> _ABOUT THIS EXERCISE_
Everything from the line with "Instruction: Open the Blend Mode dropdown" to the end of the data below, both lines included, should be transcribed exactly; please omit the pictures.

━━━━━ THE DATA

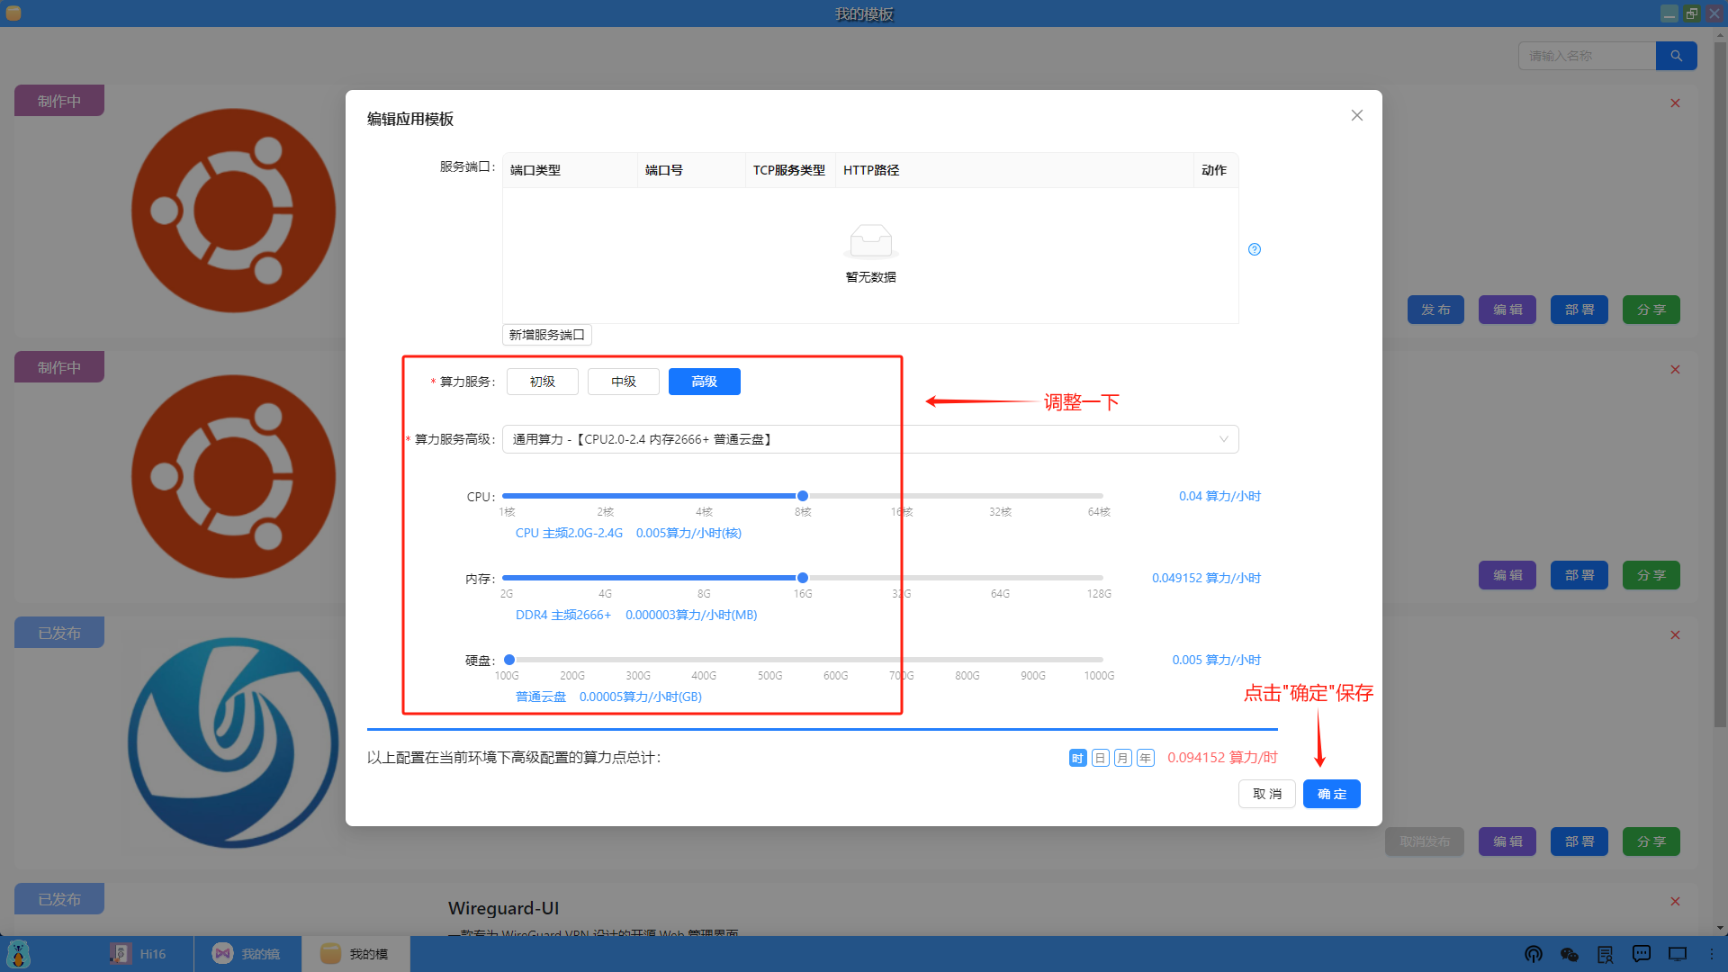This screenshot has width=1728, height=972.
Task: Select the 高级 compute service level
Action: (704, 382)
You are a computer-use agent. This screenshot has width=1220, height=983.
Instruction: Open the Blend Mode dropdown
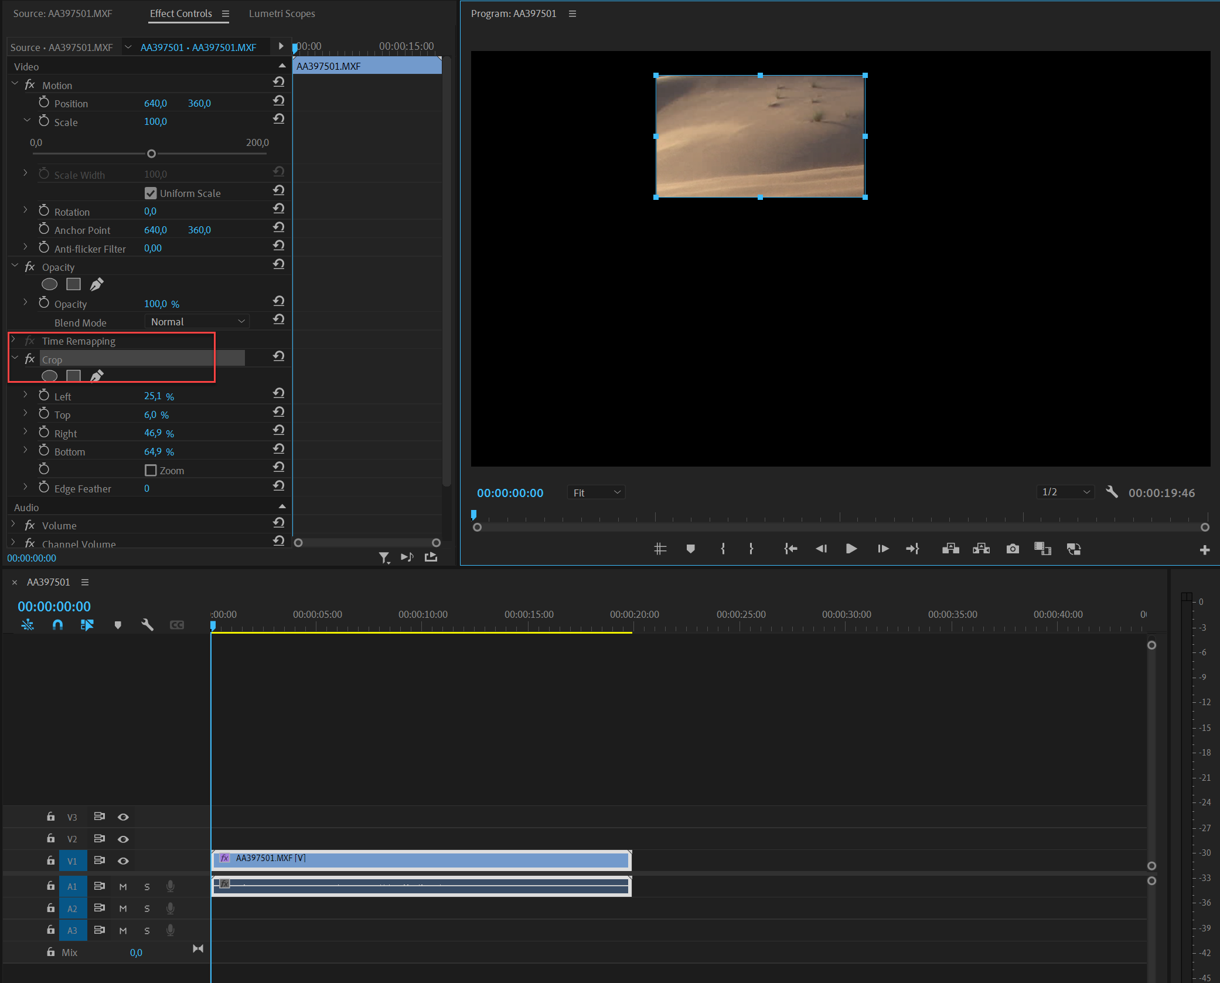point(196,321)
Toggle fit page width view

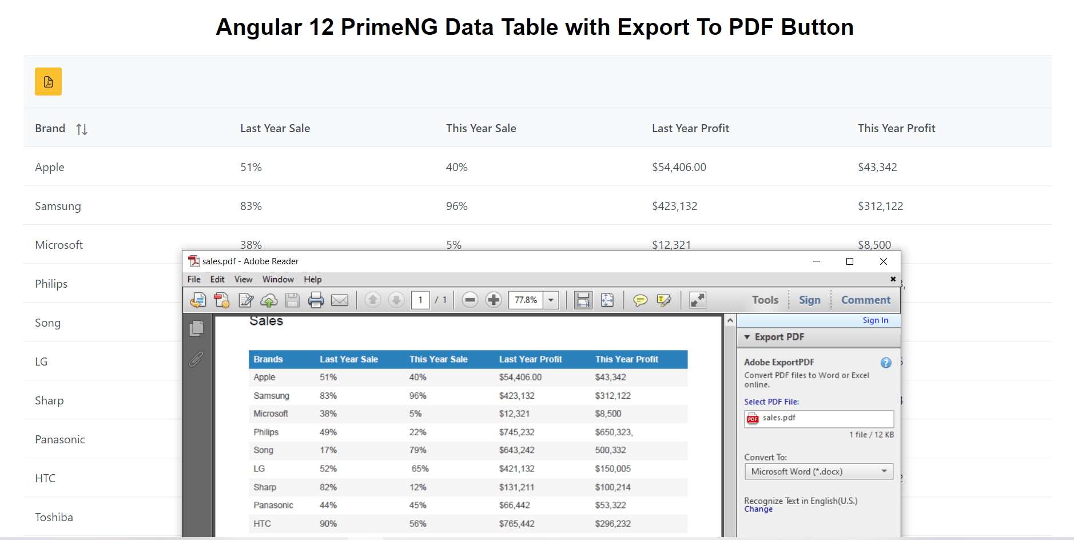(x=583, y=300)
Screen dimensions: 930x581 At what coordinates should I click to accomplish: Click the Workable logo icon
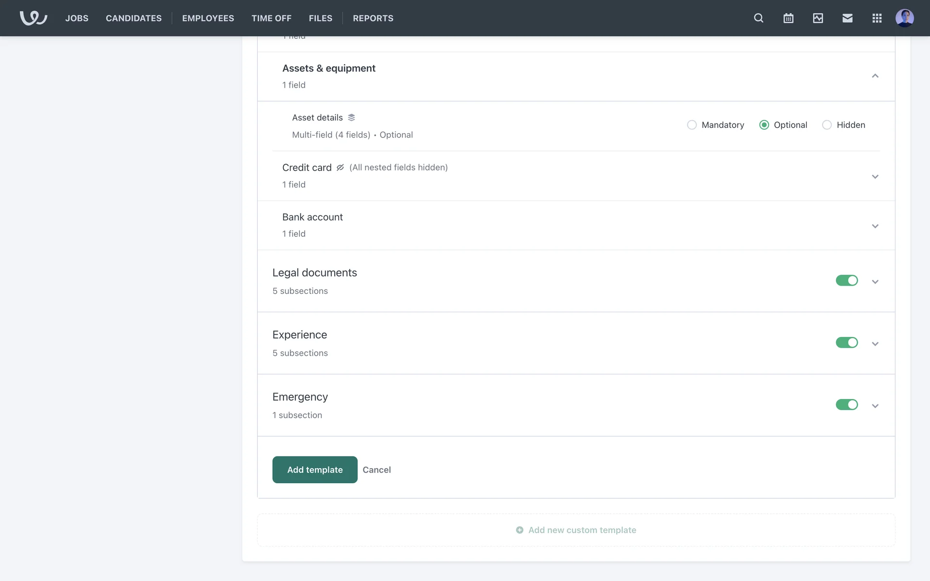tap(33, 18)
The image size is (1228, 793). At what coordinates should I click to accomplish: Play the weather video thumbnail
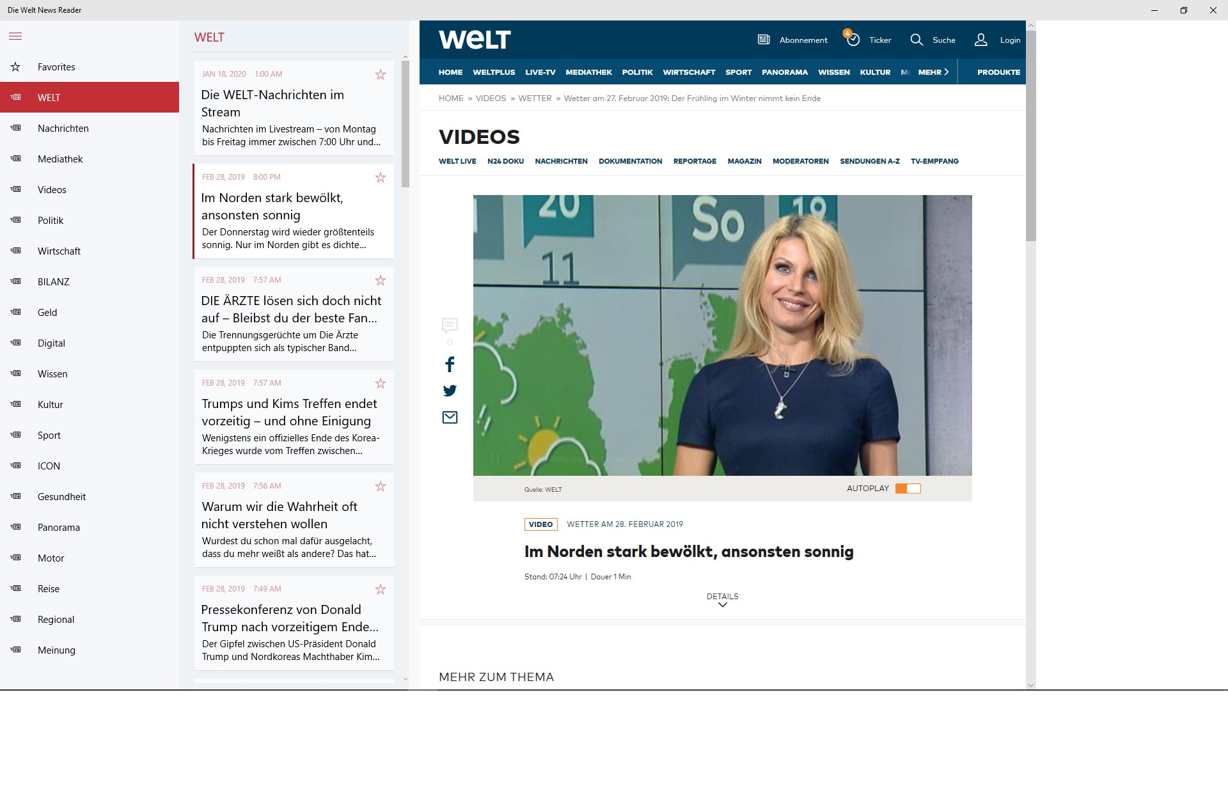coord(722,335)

━━━━━━━━━━

> _SOLVED EXERCISE_
Instruction: Open the Blend Mode dropdown
point(196,321)
Toggle fit page width view

(x=583, y=300)
Screen dimensions: 930x581 At what coordinates should I click to accomplish: Click the Workable logo icon
tap(33, 18)
The image size is (1228, 793). At what coordinates should I click to accomplish: Play the weather video thumbnail
coord(722,335)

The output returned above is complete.